──────── Record extracts ────────

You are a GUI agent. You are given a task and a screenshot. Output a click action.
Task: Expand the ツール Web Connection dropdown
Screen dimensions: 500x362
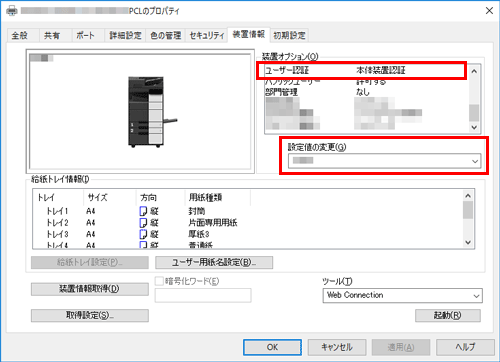[x=402, y=296]
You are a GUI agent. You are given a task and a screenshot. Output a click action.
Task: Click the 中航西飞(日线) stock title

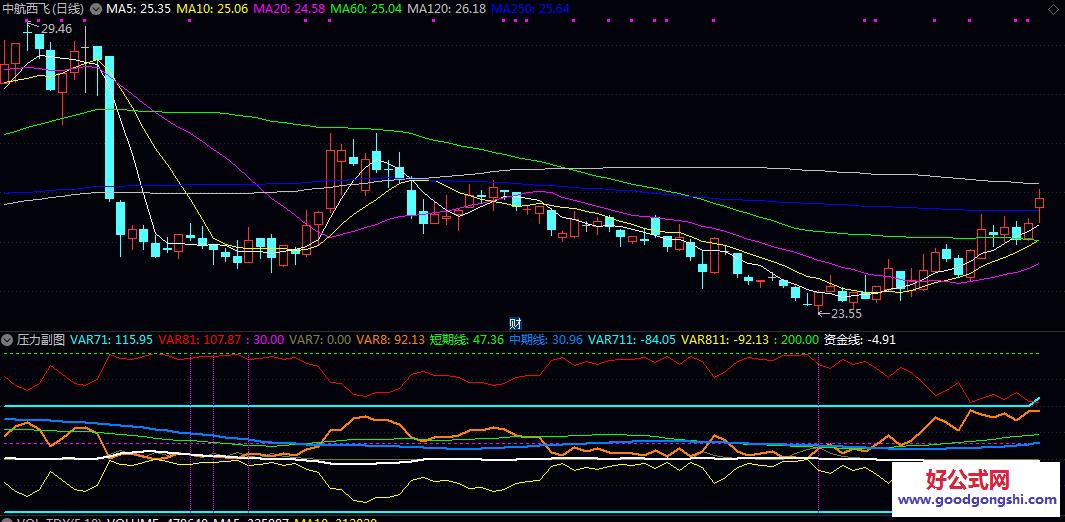(x=44, y=9)
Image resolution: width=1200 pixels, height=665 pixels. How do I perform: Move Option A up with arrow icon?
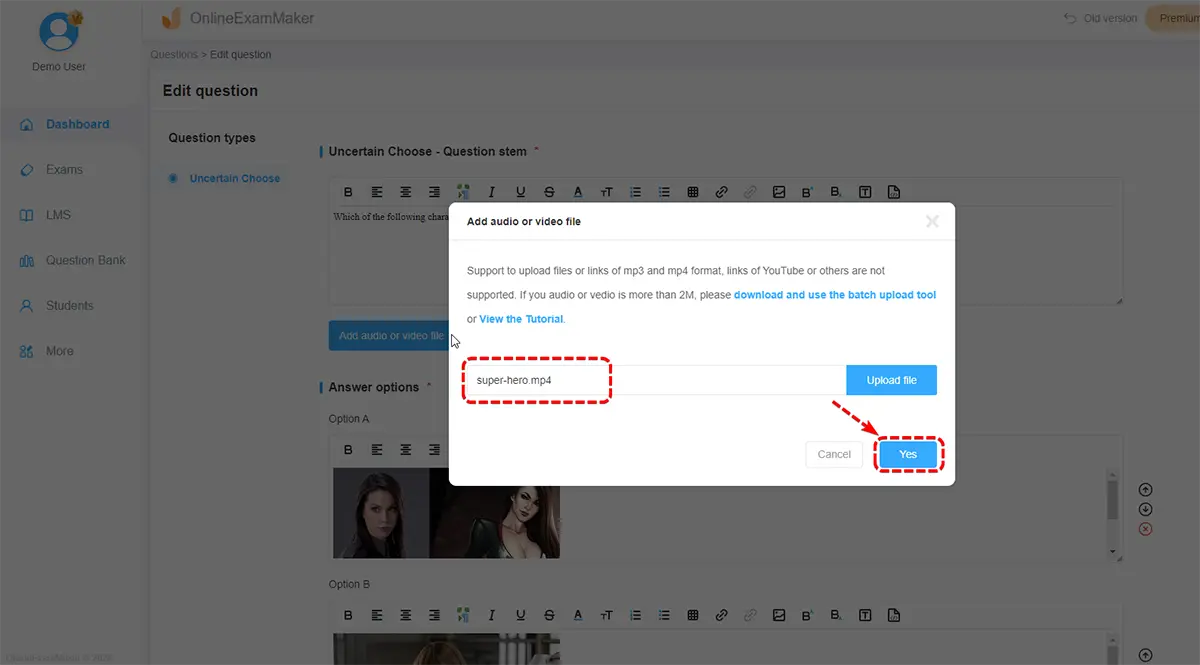(1146, 490)
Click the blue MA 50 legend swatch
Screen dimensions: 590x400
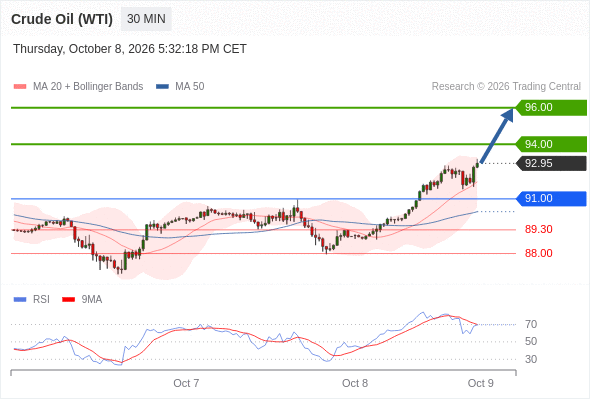(x=162, y=87)
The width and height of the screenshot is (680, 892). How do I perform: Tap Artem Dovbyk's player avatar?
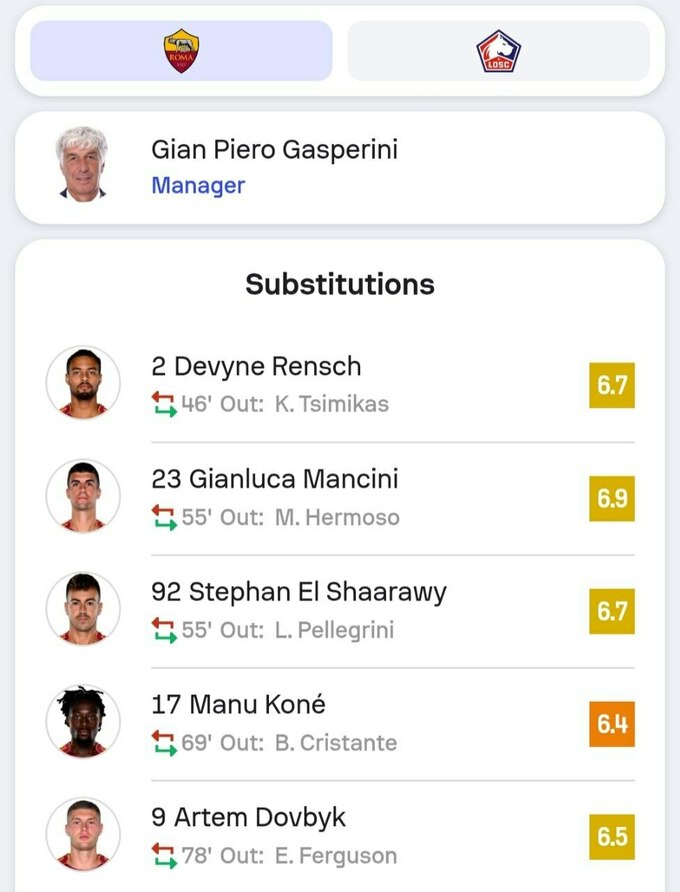tap(83, 835)
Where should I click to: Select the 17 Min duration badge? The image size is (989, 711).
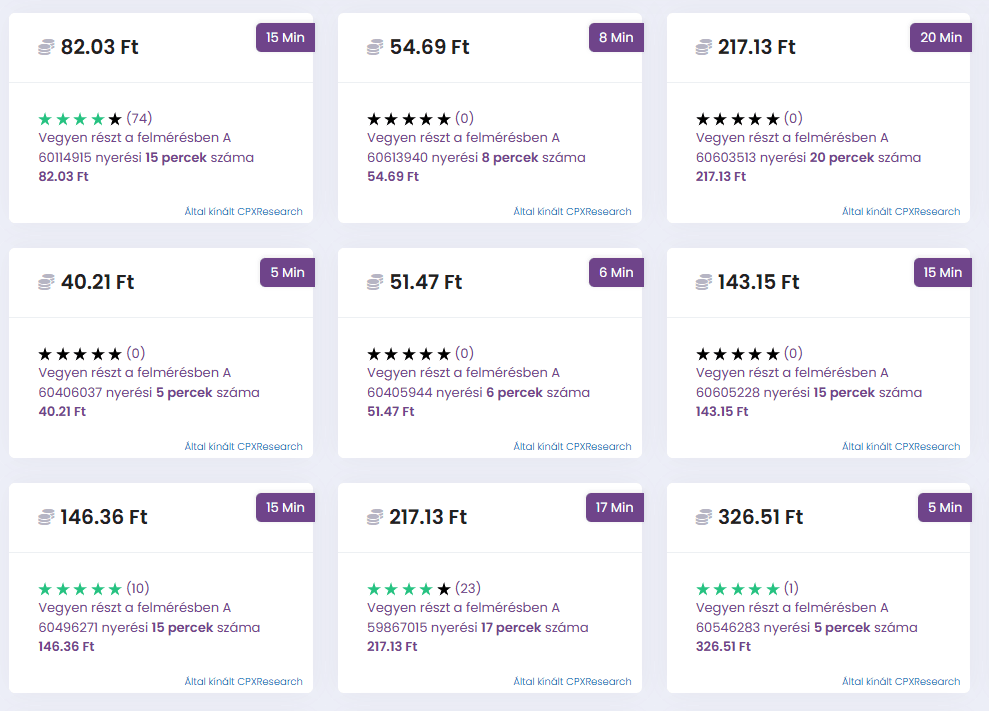pos(615,507)
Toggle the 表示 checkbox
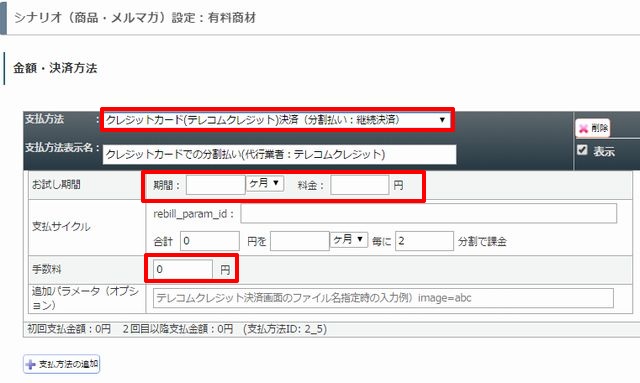 (582, 150)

────────

◆ What you need to do: Each record above is to be copied exactly. Drop the pictures.

◆ Response to this exercise:
You are a GUI agent. You are given a task and a screenshot. Output a click action.
Task: Expand the ツール Web Connection dropdown
Screen dimensions: 500x362
[x=402, y=296]
You are a GUI agent. You are given a task and a screenshot. Output a click action.
Task: Click the 中航西飞(日线) stock title

(x=44, y=9)
Image resolution: width=1200 pixels, height=665 pixels. How do I perform: Move Option A up with arrow icon?
(1146, 490)
Click the blue MA 50 legend swatch
Screen dimensions: 590x400
(x=162, y=87)
The width and height of the screenshot is (680, 892). How do I perform: Tap Artem Dovbyk's player avatar?
tap(83, 835)
Where should I click to: Select the 17 Min duration badge? The image size is (989, 711).
pos(615,507)
Toggle the 表示 checkbox
 (582, 150)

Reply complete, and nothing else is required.